What is the role of forensic accountants in divorce?

If you are preparing for a divorce and you share high value assets with your spouse, you may have concerns that your spouse may attempt to hide assets from you. Even if you expect your divorce to proceed amicably, you may worry that you or your spouse will still overlook a few assets by accident. This is why some couples hire forensic accountants to investigate their finances.

Forensic accountants, according to FindLaw, are usually Certified Public Accountants, some of which specialize in investigating the assets of couples in divorce cases. If you are considering hiring one, you may wonder how effective a forensic accountant can be in tracking down all of your assets or looking for assets your spouse may attempt to hide.

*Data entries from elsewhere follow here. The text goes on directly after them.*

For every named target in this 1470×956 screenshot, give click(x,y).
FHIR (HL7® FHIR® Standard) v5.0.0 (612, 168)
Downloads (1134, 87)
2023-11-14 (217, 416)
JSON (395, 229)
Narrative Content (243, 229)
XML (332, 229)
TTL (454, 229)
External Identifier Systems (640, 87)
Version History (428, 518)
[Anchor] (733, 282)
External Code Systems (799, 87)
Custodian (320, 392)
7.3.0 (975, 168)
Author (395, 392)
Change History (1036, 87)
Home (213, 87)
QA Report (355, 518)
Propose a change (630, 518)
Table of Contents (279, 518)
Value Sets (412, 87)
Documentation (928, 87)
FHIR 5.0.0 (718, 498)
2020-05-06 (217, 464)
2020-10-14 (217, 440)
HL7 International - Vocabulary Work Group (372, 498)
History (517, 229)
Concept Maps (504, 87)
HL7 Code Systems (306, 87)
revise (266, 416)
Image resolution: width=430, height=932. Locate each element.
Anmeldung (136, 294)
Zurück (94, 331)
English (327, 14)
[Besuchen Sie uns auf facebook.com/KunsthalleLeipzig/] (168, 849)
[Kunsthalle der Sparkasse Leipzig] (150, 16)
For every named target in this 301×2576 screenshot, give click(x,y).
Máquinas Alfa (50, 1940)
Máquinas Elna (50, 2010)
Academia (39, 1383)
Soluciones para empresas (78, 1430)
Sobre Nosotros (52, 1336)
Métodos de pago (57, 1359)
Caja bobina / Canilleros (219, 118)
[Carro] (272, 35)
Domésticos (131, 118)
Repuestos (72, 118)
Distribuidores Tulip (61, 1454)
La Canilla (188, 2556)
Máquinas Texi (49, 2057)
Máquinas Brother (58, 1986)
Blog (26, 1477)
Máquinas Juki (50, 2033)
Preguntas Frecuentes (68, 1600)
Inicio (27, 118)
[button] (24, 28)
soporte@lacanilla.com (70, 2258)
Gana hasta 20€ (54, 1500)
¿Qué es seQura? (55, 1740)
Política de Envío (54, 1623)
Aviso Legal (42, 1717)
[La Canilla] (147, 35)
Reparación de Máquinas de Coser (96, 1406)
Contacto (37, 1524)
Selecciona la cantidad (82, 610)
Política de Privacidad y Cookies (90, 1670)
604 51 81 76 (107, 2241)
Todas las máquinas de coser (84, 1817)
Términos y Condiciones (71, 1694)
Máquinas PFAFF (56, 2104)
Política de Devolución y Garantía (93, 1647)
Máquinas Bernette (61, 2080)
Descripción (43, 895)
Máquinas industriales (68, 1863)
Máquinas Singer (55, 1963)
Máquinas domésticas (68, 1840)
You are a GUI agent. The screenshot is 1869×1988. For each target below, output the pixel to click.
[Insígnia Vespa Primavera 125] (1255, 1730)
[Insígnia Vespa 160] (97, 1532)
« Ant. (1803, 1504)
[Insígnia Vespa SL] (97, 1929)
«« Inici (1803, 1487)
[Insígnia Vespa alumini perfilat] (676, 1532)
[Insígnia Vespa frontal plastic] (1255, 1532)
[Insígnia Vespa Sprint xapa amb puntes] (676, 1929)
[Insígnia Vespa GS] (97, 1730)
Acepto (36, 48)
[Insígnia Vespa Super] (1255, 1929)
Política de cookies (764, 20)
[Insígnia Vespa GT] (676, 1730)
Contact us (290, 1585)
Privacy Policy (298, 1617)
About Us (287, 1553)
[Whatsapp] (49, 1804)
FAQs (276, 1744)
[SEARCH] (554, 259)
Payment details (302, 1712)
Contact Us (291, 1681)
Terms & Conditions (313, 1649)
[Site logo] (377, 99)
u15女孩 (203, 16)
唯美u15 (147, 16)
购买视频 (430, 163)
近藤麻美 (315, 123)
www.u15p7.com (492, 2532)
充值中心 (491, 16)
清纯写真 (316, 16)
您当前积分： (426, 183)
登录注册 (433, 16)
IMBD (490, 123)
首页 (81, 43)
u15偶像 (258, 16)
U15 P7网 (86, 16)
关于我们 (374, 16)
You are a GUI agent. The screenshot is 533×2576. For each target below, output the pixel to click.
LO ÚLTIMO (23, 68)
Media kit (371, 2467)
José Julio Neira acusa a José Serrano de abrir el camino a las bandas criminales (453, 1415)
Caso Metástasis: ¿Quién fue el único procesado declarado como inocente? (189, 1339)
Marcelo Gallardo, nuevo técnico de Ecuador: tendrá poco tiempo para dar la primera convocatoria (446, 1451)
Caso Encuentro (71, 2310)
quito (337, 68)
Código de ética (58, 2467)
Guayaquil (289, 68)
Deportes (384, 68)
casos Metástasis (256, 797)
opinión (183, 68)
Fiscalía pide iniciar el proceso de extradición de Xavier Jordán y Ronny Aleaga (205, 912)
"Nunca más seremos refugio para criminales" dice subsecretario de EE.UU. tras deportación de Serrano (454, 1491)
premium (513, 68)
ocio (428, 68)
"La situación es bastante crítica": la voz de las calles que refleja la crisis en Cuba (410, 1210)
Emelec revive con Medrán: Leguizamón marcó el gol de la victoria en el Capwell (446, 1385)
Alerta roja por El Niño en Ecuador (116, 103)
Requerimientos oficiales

Searching financial statements

You can typically expect a forensic accountant to conduct an investigation of your financial records and those of your spouse to make sure you and your spouse have disclosed all of your assets. Your forensic accountant will also look for red flags that someone has tried to transfer or hide money.

Signs of assets suddenly disappearing may show up in a number of ways. Financial records might show a sudden transfer of money that your spouse did not account for. Your forensic accountant will likely look through credit card statements and bank statements for evidence of such activity.

Searching public records

In a divorce, a spouse that tries to hide property may dispose of it in some fashion. Your spouse might transfer an asset to someone that they trust, like a family member, who will hold the property until after the divorce, at which time the spouse may try to get it back. If you suspect your spouse may attempt this move, a forensic accountant can investigate public records to confirm that your spouse does own a certain property he or she is trying to get rid of.

Forensic accountants will look for income that may originate from sources you are not aware of or have forgotten about. Your spouse may have been a party to a financial settlement from a court case, perhaps a personal injury suit. Your spouse may also own a business which provides another source of income. A forensic accountant may check the state Secretary of State office to find financial statements for the business.